DOCUMENT TEXT
My Papa was a complicated man, creative, musical, artistic and intelligent. He was a great dancer, loved playing games of all kinds, was fiercely dedicated to his Judaism, a combination of politically progressive Reform Judaism and mystical Judaism - a very rare combination at that time.
His physical as well as mental health was always quite fragile. He had terrible allergies, a dodgy stomach and many afflictions of the skin, such as boils. I think he must have been in physical pain a lot of the time. Later in his life he was subsumed by mental illness which, I've realized recently, accounts for the fact that I often feel a familial attachment to the mentally ill.
Before he went off the deep end when I was in high school, he had his good years and not so good years. At his best he was really spectacular. He was an incredible raconteur who, once he got going, enthralled everyone around him. To this day I have never seen anyone lead a Passover Seder with the skill, intense and whole hearted passion he put into it. I also very fondly remember Shabbat dinners. When we were kids he actually put on a suit before coming to the dinner table on Shabbat. (We dressed up, too. It was very cool.) My sister Deborah can still recite from memory the words he used to bless the Sabbath. Beautiful, stirring, inspiring words.

WRITTEN INSTRUCTION A
Write out the memoir word for word from "Before he went" to "stirring, inspiring words.".
WRITTEN INSTRUCTION B
Answer these from the memoir:
(i) Which two forms of Judaism did Papa combine?
(ii) What did Papa put on before coming to the Shabbat dinner table?
(iii) Who can still recite from memory the words Papa used to bless the Sabbath?

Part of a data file
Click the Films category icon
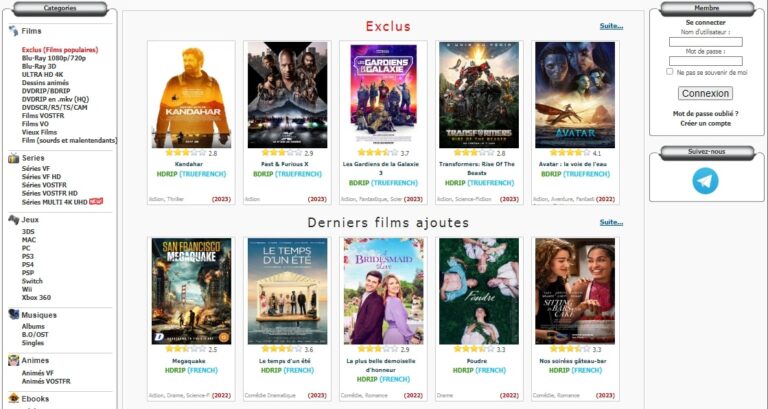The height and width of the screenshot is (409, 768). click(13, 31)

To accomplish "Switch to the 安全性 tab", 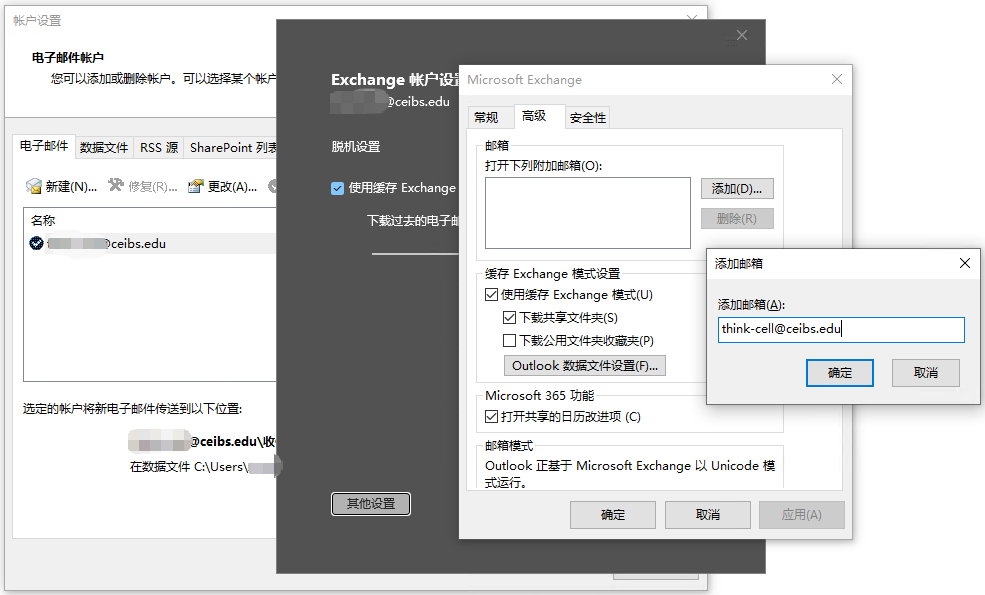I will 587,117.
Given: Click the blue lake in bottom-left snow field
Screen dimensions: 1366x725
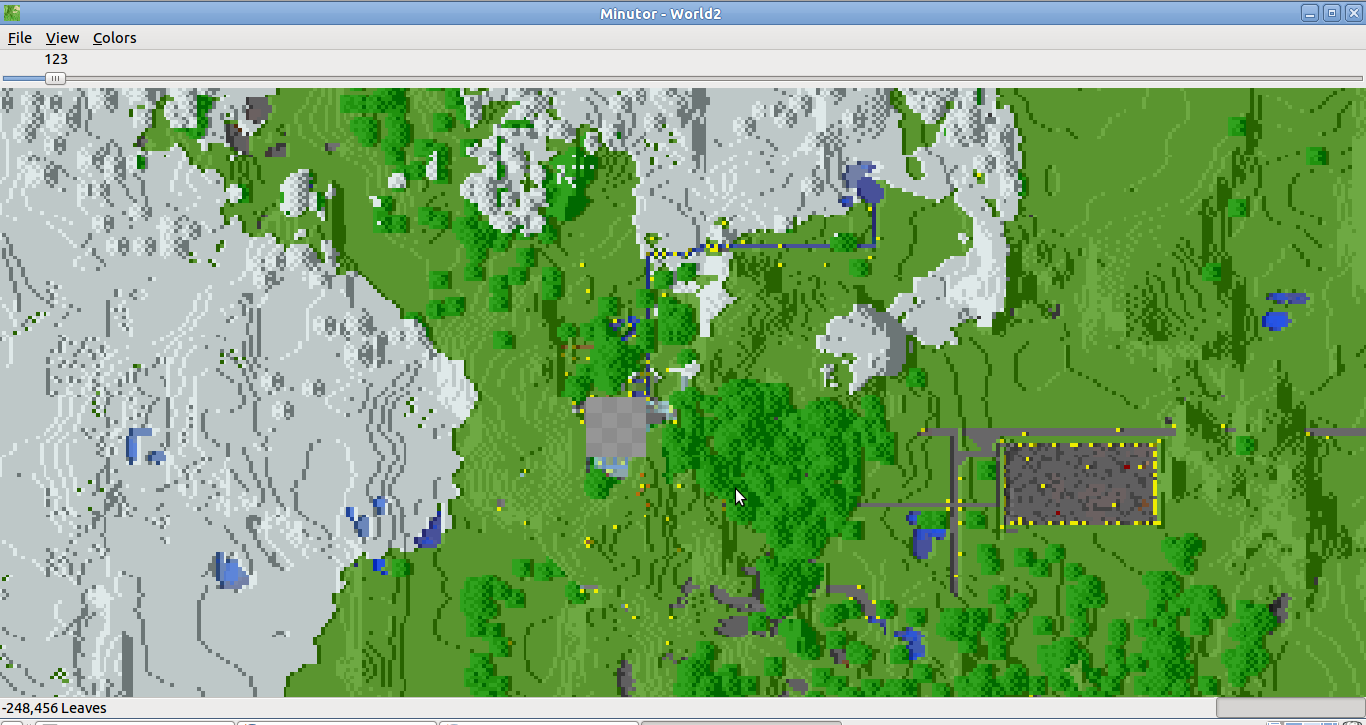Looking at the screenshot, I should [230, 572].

TASK RESULT A
Before he went off the deep end when I was in high school, he had his good years and not so good years. At his best he was really spectacular. He was an incredible raconteur who, once he got going, enthralled everyone around him. To this day I have never seen anyone lead a Passover Seder with the skill, intense and whole hearted passion he put into it. I also very fondly remember Shabbat dinners. When we were kids he actually put on a suit before coming to the dinner table on Shabbat. (We dressed up, too. It was very cool.) My sister Deborah can still recite from memory the words he used to bless the Sabbath. Beautiful, stirring, inspiring words.

TASK RESULT B
(i) Politically progressive Reform Judaism and mystical Judaism
(ii) A suit
(iii) The narrator's sister Deborah